As an employer, can you insist that your employees use their holiday allowance if they’re asked to do jury service? This was a question I was asked recently, so here is the answer.
An employer can’t insist that holiday is used for jury service, but they must give members of staff time off to complete the jury service. They are not allowed to refuse to give employees time off when summoned.
The employer may think that it is not a good time for that member of staff to be away from the business and on jury service – if there’s a heavy workload in the business, or if a number of other people are on holiday or off sick, leaving the company short staffed. In these cases, the employee can ask for a deferment of the jury service, but their employee will be called again, normally with 12 months. This may allow time to plan their time away from the business and make other arrangements for cover.

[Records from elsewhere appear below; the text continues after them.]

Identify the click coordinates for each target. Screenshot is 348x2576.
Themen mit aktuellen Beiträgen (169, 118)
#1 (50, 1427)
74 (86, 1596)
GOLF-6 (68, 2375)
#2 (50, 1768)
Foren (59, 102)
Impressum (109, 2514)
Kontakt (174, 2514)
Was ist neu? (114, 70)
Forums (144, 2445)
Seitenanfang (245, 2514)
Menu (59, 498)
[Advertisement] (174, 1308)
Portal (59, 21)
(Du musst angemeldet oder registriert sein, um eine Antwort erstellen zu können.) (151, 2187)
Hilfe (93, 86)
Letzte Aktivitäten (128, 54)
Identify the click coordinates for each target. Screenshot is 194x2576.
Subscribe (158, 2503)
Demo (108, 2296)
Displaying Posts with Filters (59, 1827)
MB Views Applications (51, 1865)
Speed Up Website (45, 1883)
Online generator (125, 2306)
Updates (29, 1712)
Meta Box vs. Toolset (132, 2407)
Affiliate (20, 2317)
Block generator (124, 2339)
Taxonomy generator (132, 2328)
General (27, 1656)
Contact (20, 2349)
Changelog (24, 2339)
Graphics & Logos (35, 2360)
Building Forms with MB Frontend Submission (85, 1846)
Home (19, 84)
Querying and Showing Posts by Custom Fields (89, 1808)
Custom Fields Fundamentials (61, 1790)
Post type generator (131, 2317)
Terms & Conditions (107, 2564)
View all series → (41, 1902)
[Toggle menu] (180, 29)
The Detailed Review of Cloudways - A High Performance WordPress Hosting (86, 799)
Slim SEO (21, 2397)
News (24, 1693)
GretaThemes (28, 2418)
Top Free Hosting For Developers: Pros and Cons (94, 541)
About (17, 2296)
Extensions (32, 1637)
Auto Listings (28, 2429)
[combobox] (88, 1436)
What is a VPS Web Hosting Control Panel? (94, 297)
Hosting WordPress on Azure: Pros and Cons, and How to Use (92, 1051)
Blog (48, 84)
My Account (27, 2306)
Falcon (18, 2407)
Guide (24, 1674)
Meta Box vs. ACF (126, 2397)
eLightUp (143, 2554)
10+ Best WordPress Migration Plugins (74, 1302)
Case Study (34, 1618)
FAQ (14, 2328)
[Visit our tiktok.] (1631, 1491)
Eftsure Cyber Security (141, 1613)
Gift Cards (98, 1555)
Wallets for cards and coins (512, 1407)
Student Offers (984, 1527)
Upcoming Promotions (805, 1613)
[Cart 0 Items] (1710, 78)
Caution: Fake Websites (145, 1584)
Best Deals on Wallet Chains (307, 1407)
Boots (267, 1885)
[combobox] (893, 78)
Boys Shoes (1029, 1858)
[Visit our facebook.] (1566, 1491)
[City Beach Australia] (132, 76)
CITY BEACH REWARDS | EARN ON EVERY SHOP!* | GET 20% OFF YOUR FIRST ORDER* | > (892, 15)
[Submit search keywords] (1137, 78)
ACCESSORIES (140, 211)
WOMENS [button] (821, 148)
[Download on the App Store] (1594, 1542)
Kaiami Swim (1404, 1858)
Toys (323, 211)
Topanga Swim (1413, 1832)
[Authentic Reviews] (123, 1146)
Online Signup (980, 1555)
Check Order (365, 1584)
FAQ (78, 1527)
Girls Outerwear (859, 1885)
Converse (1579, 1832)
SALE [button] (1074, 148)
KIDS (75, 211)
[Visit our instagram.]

How are employees paid while on jury service? The employer does not have to pay their staff while away from the business. While employees will not be paid for jury service, they will be reimbursed subject to a maximum daily amount if absence from work causes them to lose earnings, have to pay a substitute to do their job or incur any other necessary expense, such as a childminder. People called for jury service can also claim travelling expenses, a subsistence allowance for food and drink and for any loss of National Insurance contributions they may have incurred.
As an employee, if you’re called for jury service, you could decide to use your holiday entitlement for the time that you’re away, so that you are paid for the time by your employer, rather than relying on the court subsidy. However, that is a choice you have to make, about whether or not you want to use your holiday entitlement.